Since February, Jack Cameron has been living in a world he hasn’t enjoyed for years—one with pitch perfect sound.
“If I wasn’t still working, I wouldn’t have noticed it,” he said yesterday while visiting Lori Germain, local hearing instrument dispenser with the Canadian Hearing Society, to get a new ear piece for his hearing aid.
“I probably wouldn’t have come in—you really don’t think you need it,” added Cameron, a consultant with Absolute Training and former principal at Fort Frances High School.
“I was having a real problem hearing our clients. And dealing with First Nations like we do, many speak softly in the first place,” he noted.
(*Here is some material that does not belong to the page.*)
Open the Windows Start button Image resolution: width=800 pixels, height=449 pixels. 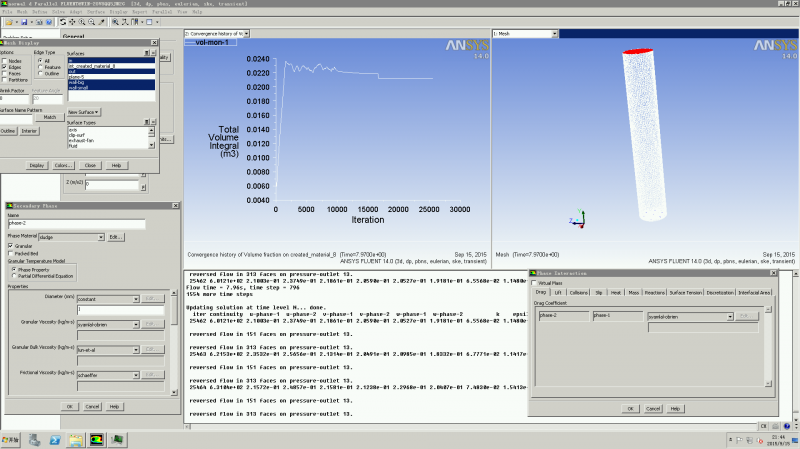(12, 440)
Cameron said the pair of hearing aids he got were easy to adapt to. “We just put them in and I walked out of here,” referring to Germain’s office at the Northwestern Health Unit here.
“The first thing I noticed is the train. The first morning I had my hearing aids, I heard the train whistle, and didn’t realize I hadn’t heard it in so long,” he recalled.
Now, he wears them everywhere, keeping fit around town or while on the road from Marathon to The Pas with Absolute Training. “The only place I haven’t worn them yet is golfing. Of course, I haven’t got out there yet this year,” he smiled.
Germain said the biggest problem with hearing problems isn’t correcting them—it’s getting people with them to recognize when they have one.
“With your vision, you can tell that you can’t see, things are blurry,” she remarked. “Because hearing is invisible, and the ear and its parts are very small, it’s hard to detect.
“How do you know if that’s the way you’ve heard things all the time?” she added.
Germain noted signs of hearing loss range from the obvious, like having the TV too loud, to social avoidance, which unfortunately can sometimes be misinterpreted as dementia in the elderly.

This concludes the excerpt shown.